### What needs to be done
Please print nothing but the lines from the one containing "1317x896 pixels. How" to the final line below, exactly, and no pictures.

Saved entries

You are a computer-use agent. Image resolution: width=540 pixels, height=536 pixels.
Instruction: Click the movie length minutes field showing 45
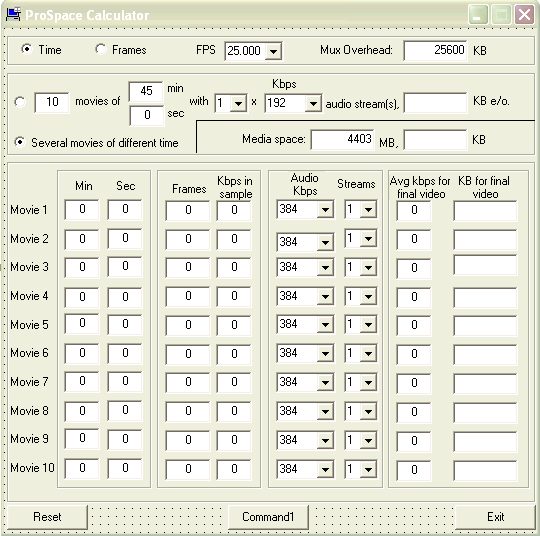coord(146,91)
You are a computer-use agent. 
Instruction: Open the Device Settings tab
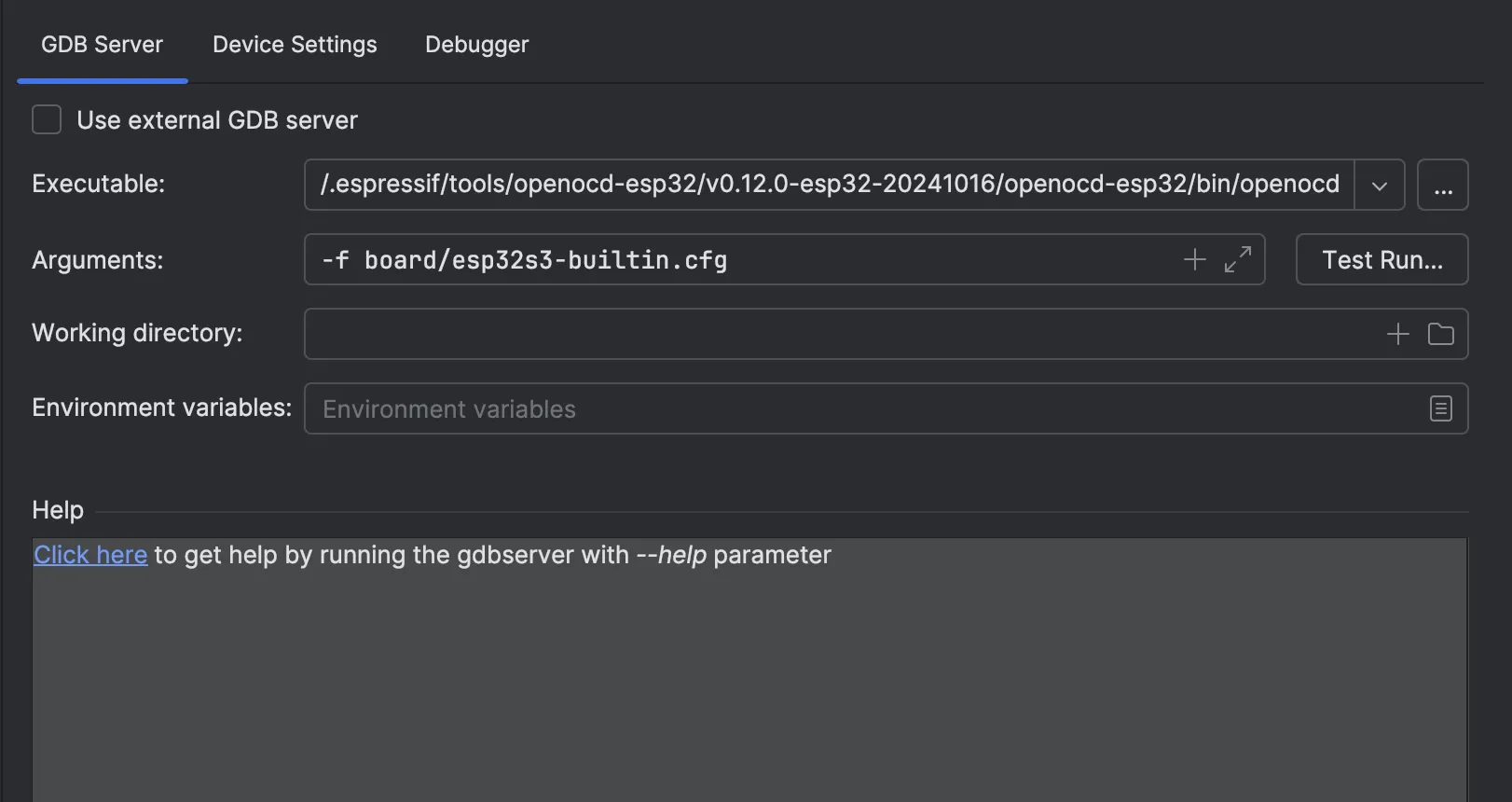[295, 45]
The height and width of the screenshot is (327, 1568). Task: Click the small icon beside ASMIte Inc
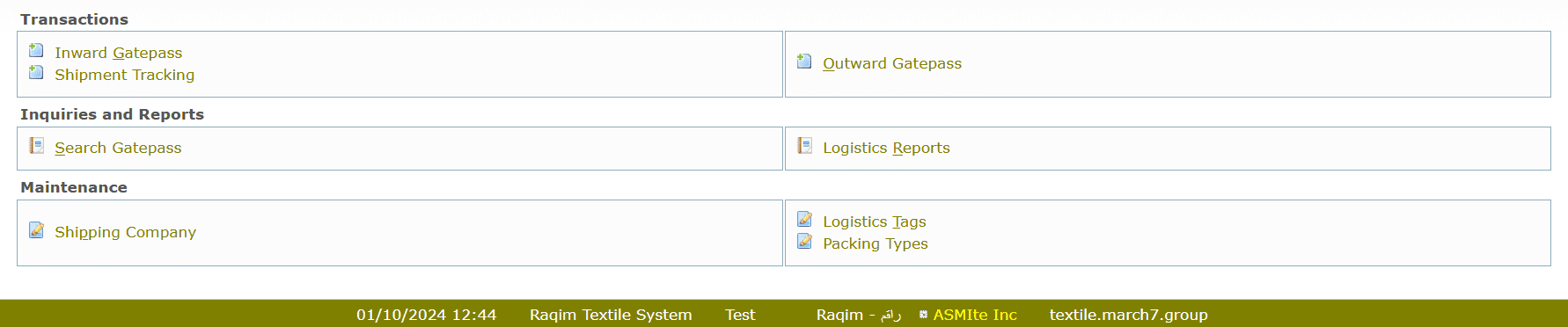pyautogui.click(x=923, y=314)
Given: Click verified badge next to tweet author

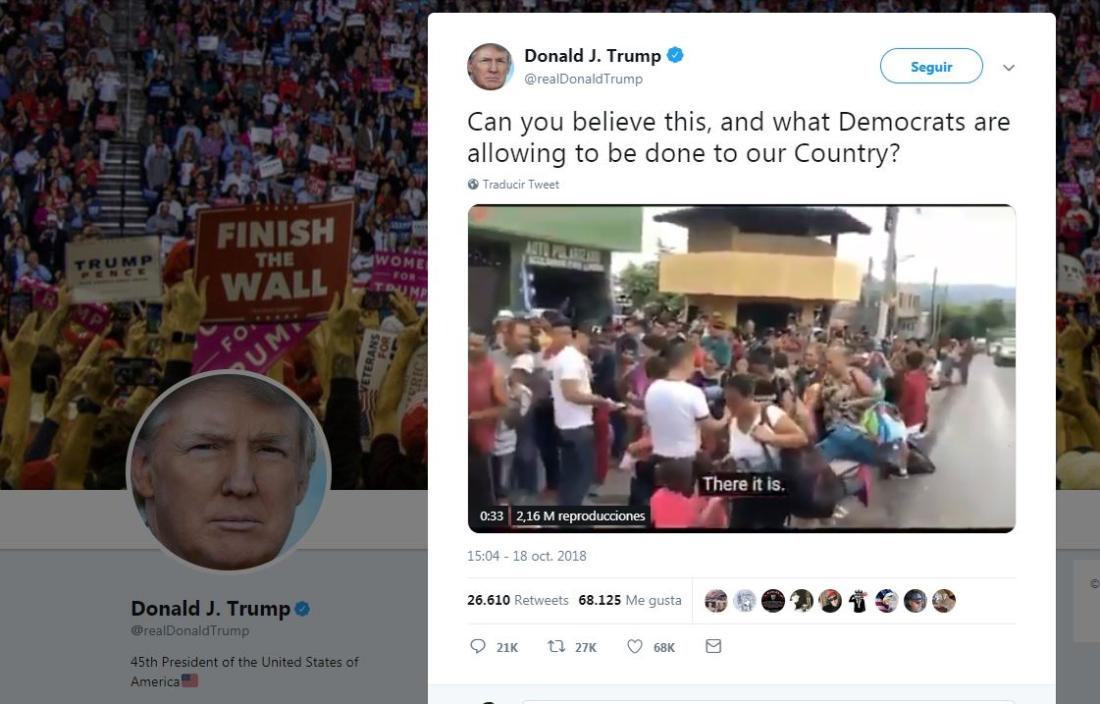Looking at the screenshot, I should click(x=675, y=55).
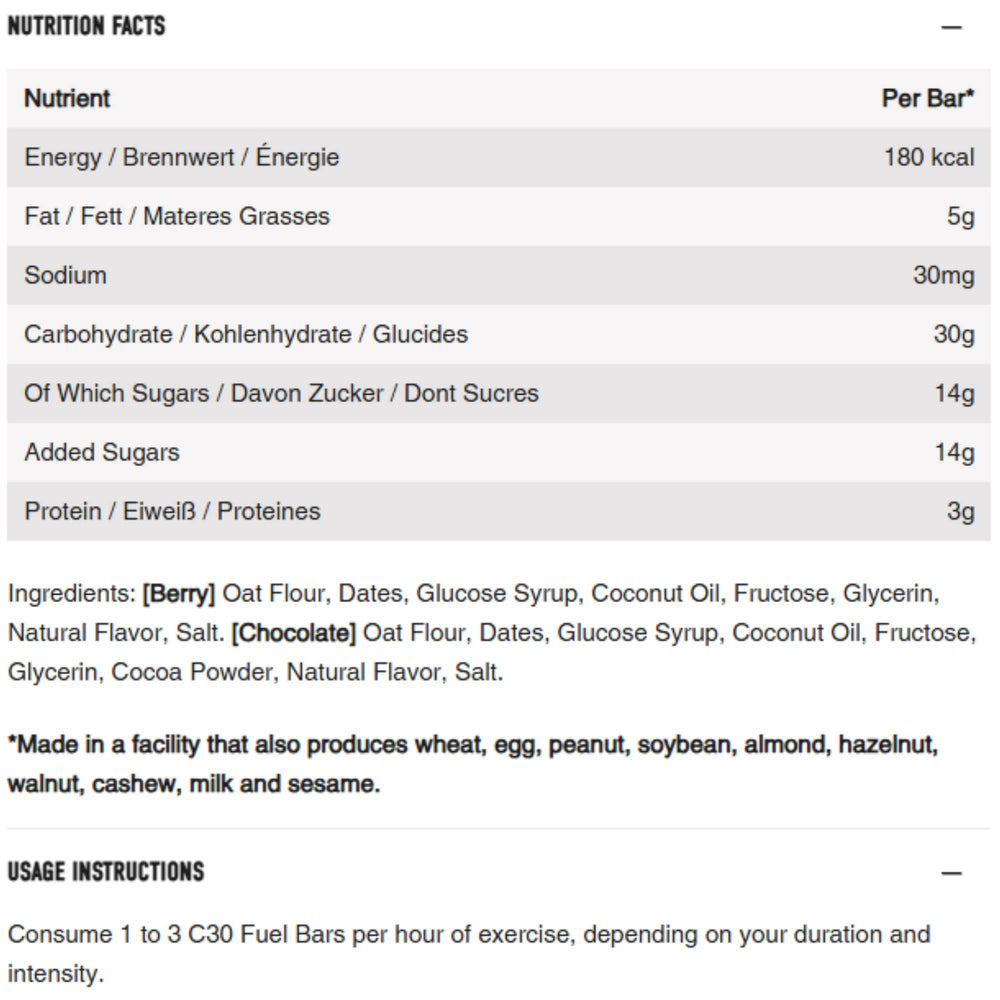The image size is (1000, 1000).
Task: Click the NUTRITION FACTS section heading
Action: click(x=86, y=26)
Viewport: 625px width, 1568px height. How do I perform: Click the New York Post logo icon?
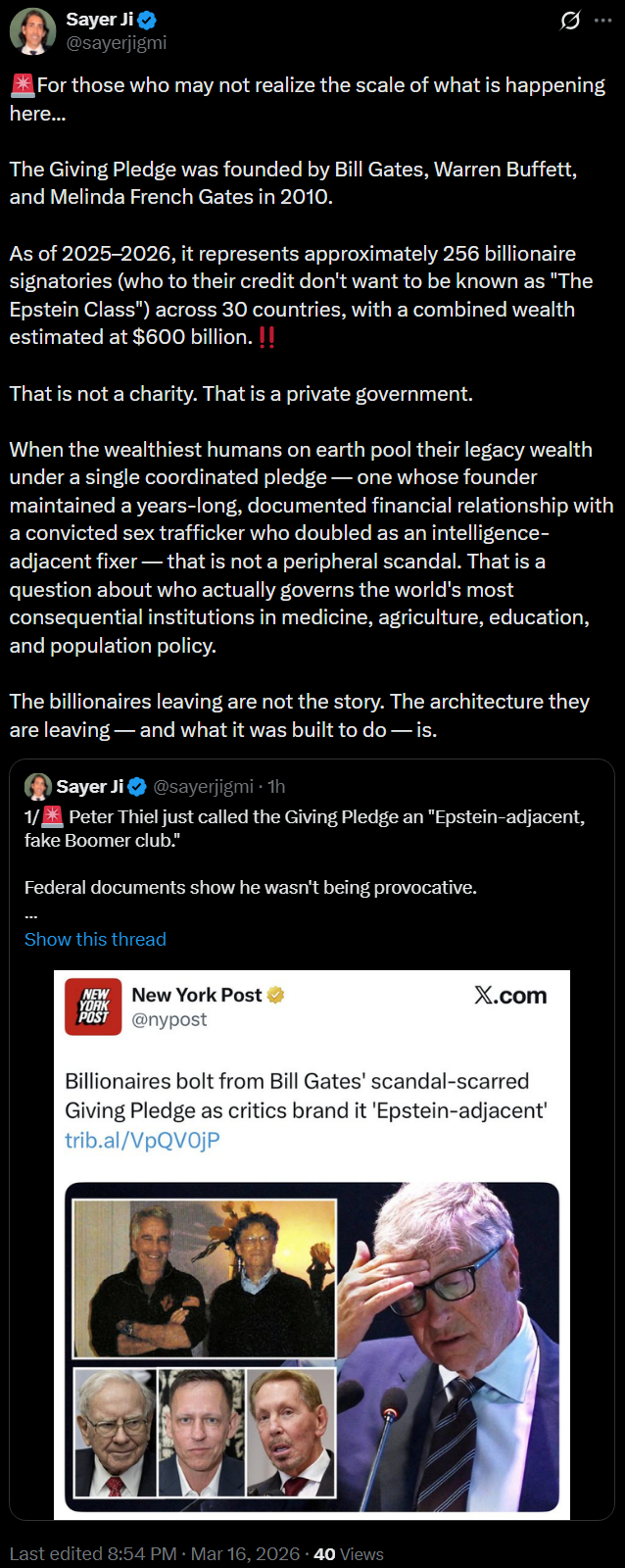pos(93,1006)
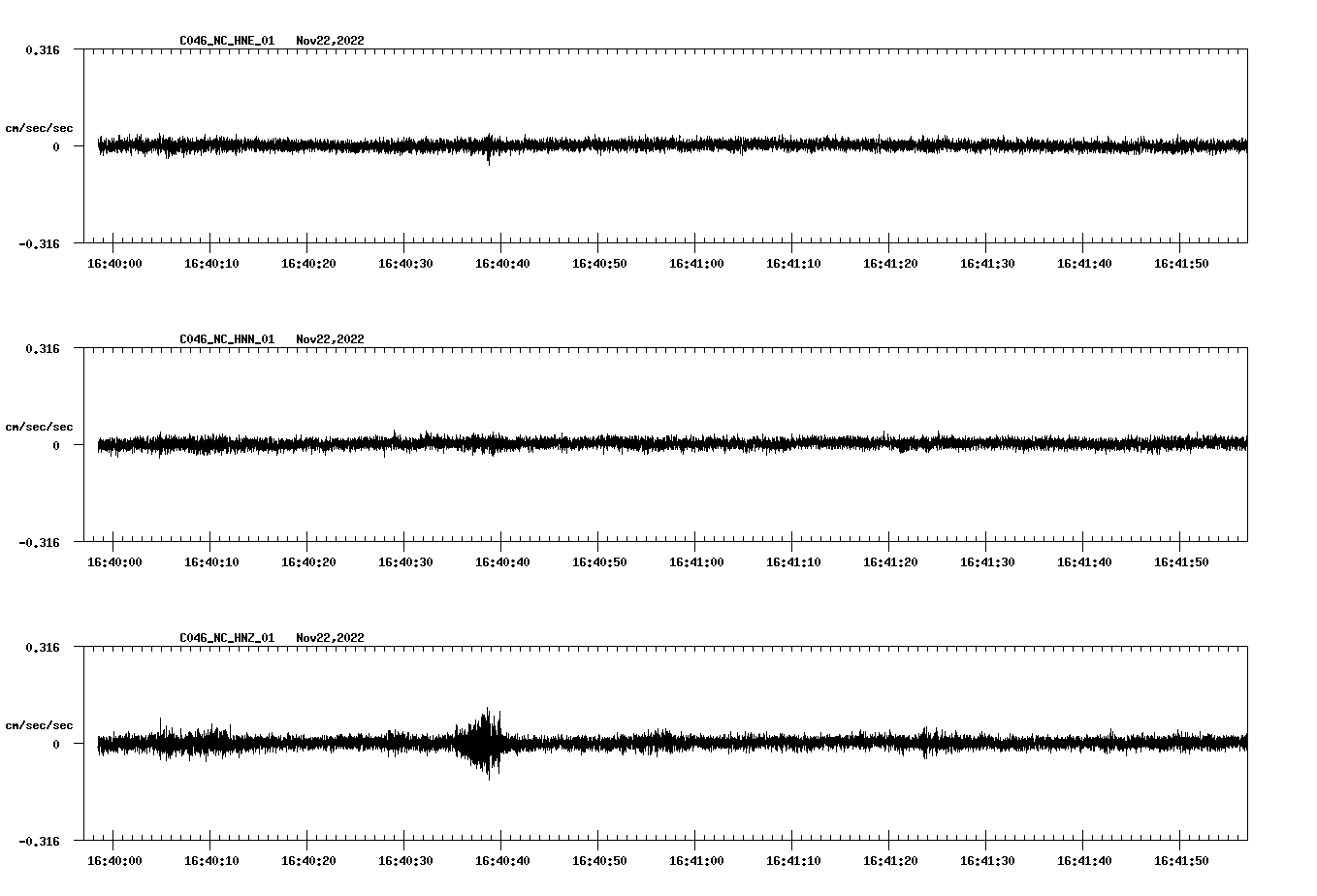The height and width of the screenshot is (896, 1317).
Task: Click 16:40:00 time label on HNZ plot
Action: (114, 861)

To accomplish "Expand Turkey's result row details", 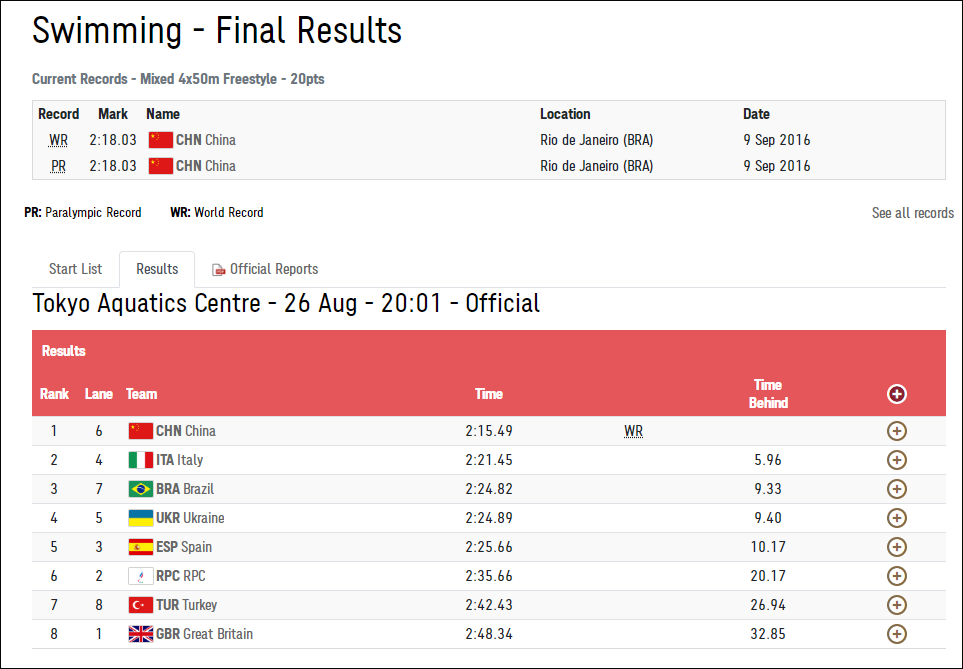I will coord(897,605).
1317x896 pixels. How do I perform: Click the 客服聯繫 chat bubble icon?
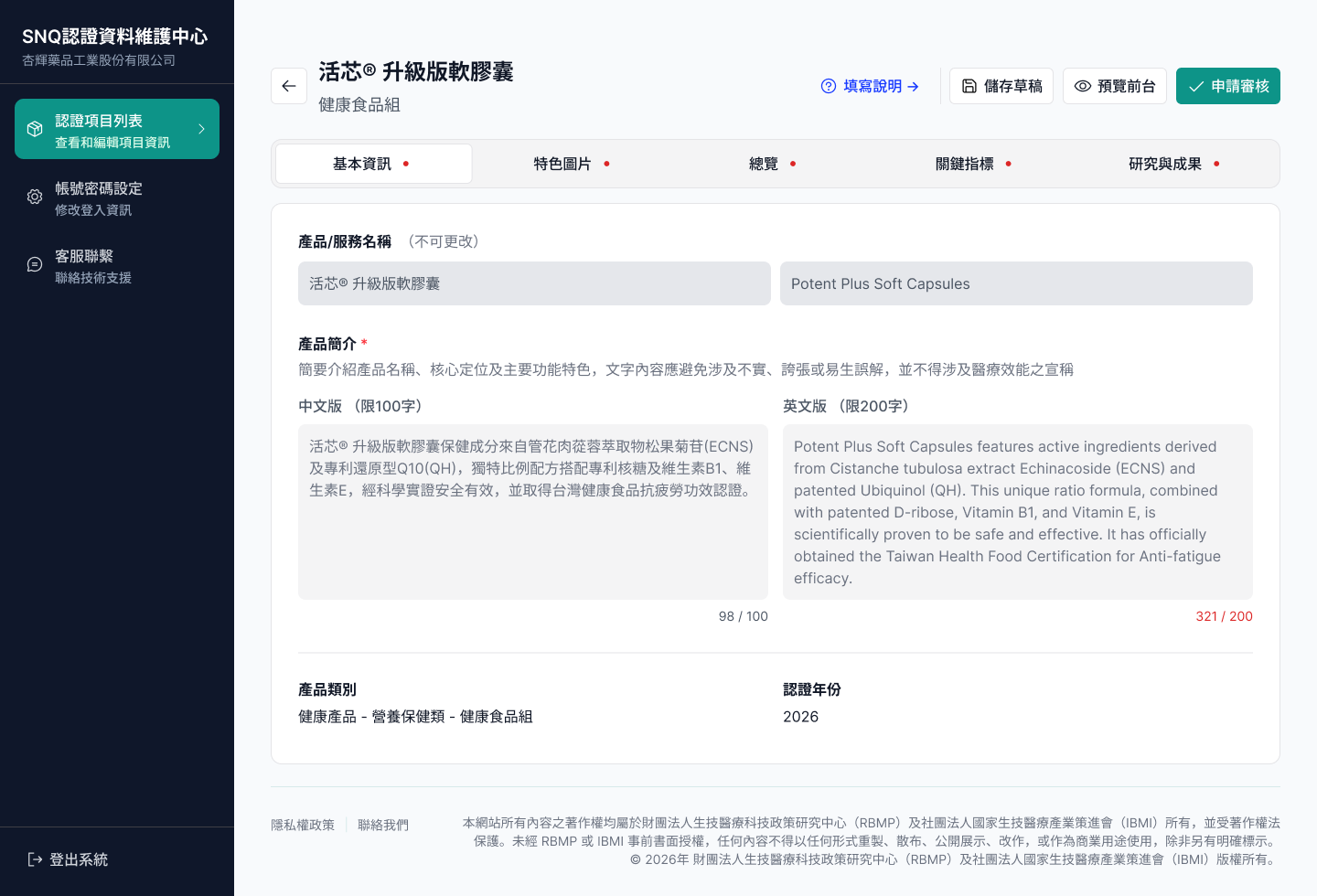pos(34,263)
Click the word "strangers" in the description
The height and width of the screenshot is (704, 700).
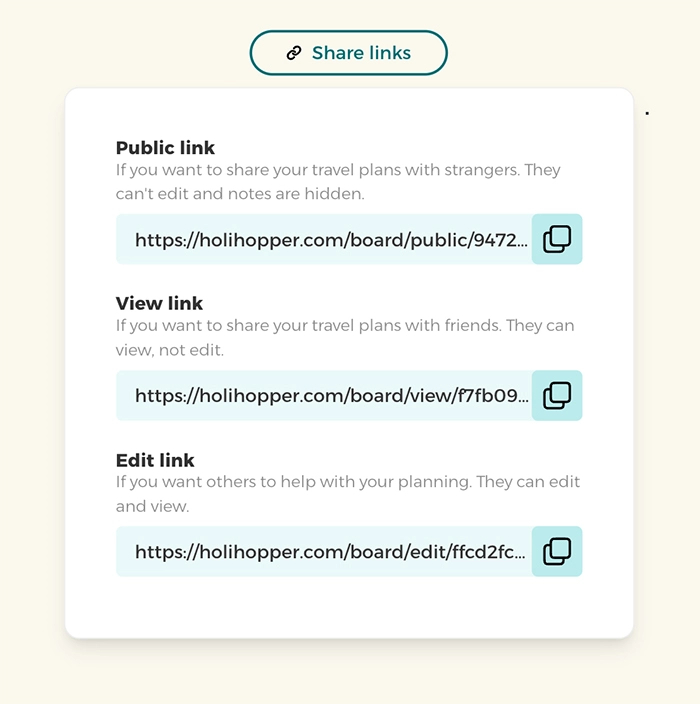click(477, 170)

### Written response
1317x896 pixels. How do I perform: Click the 客服聯繫 chat bubble icon?
pos(34,263)
Click the word "strangers" in the description
The height and width of the screenshot is (704, 700).
click(477, 170)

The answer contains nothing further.